How Epidemics End: A multidisciplinary project

The multidisciplinary project 'How Epidemics End' is based at Oxford's Centre for the History of Science, Medicine, and Technology and Oxford's Centre for Global History and is led by Professor Erica Charters.  It is supported by the Wellcome Trust [grant number 204826/Z/16/Z] and by the University of Oxford's OUP John Fell Research Fund. 

Project Summary

As vaccination programmes roll out across the world, many have started to predict the end of the current pandemic of COVID-19.  Yet how do societies know when an epidemic has ended and normal life can resume?  What criteria and markers indicate an epidemic’s end?  And who has the insight, authority, and credibility to decipher these signs?

Launched in December 2020, the University of Oxford’s multidisciplinary project ‘How Epidemics End’ examines the ways in which epidemics have ended across previous eras and locations.  It brings together epidemiologists, historians, mathematical modellers, anthropologists, ecologists, and philosophers, among others.  Under the direction of Professor Erica Charters (Professor of the Global History of Medicine), project members will draw on their research concerning previous epidemics, sharing insights through workshops, online interviews, and an open-access special journal issue.  Based at Oxford’s Centre for the History of Science, Medicine, and Technology (part of the History Faculty), the project identifies the methods and parameters societies use to ascertain when an epidemic has ended.

The project’s early findings caution that, ‘contrary to popular assumption and idealistic hope, epidemics do not generally end through the abrupt eradication of a disease or the quick administration of a vaccine.’  In the project’s framework article published in January 2021, historians Erica Charters and Kristin Heitman instead point out that most often ‘an epidemic is declared to have ended once the disease falls to endemic levels, when it becomes an accepted, manageable part of normal life.’  Moreover, epidemics end at different times for different groups, both across regions and within one society.  As a result, analyzing the process of ending ‘reveals the nature of epidemics as social and political events, and not simply biological phenomena.’

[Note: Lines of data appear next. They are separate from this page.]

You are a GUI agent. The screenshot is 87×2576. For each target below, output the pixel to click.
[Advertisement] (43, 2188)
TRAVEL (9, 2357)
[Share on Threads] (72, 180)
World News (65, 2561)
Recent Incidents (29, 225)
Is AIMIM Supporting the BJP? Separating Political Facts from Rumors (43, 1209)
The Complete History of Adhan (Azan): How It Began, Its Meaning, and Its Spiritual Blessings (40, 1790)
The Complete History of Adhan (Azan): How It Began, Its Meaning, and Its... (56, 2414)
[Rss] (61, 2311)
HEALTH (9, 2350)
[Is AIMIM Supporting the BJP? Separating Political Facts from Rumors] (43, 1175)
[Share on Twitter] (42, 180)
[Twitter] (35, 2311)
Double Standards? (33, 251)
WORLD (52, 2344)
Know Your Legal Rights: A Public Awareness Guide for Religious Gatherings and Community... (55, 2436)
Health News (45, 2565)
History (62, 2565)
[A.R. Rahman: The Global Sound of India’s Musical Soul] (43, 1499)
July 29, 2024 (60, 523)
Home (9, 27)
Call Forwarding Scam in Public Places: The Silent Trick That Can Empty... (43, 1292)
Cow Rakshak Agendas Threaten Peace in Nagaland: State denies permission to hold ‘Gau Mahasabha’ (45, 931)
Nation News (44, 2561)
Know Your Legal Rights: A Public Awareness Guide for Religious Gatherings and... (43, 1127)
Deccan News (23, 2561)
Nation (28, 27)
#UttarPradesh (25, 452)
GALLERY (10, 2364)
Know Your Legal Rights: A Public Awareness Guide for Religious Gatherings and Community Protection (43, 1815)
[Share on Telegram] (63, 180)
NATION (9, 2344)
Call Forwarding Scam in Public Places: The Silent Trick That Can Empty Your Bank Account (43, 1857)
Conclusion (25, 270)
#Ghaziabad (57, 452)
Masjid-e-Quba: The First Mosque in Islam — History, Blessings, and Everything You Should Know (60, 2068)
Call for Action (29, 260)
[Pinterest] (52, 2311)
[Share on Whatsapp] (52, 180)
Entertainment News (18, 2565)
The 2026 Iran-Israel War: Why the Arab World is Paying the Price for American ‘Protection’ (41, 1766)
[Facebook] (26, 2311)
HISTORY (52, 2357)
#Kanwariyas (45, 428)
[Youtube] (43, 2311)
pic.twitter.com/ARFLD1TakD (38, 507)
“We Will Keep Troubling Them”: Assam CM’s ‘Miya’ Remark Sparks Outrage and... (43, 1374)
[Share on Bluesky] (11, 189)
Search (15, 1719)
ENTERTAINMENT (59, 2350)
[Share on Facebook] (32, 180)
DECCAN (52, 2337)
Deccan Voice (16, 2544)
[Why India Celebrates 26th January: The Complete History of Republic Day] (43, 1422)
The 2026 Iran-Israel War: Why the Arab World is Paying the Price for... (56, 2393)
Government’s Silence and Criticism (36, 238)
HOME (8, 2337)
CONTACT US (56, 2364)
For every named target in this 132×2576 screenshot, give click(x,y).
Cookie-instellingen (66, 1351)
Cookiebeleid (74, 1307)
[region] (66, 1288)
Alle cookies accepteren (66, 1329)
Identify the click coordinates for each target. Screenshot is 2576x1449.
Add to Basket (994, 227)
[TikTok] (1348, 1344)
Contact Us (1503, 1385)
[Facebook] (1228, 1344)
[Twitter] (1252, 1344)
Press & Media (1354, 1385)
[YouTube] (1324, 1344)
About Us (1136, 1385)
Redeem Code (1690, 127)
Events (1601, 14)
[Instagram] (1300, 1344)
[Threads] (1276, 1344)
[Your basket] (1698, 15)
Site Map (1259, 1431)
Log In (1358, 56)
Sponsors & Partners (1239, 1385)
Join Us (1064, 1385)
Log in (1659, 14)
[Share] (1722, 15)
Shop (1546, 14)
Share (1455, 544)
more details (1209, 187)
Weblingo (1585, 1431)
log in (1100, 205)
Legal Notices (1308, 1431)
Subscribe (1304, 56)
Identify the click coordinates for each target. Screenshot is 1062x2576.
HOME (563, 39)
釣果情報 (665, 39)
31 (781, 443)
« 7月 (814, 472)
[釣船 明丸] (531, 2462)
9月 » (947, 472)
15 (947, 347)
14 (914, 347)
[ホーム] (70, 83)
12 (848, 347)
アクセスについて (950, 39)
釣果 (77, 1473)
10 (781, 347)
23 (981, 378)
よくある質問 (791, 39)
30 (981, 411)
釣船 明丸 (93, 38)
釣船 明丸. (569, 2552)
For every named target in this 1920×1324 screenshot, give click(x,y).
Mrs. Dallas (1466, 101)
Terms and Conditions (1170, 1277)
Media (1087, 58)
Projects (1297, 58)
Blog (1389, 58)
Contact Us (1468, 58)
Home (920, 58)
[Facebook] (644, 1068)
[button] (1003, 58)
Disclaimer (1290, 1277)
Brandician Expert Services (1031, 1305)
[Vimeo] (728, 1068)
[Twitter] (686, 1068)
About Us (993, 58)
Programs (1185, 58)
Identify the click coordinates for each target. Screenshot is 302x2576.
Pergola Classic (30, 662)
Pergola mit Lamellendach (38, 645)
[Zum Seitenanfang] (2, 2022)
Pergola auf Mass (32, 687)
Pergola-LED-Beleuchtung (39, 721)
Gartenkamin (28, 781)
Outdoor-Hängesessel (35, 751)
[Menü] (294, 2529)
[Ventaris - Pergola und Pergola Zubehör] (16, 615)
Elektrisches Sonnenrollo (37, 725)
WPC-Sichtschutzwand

‘How Epidemics End’ therefore examines how different researchers understand, assess, and measure epidemics and their endings.  Epidemiologists measure the ending of epidemics differently than international health organizations; likewise, historians and anthropologists measure the ending according to the resumption of normal social and cultural practices, whereas mathematical modellers and epidemiologists chart it by declines in disease rates.  In the project’s series of online videos, experts discuss their research into past and current epidemics.  The first three videos, for example, compare how different researchers study cholera and its endings, from England in the nineteenth century to the current cholera epidemic in Yemen.  These illustrate the different methodologies researchers use to gauge and define the endings of epidemics -- even when studying the same disease. 

'How Epidemics End' reveals that health officials, researchers, and the general public understand epidemics differently at the breakout and end stages; and that only by understanding how an epidemic has ended that the origin and course of the outbreak can be fully comprehend.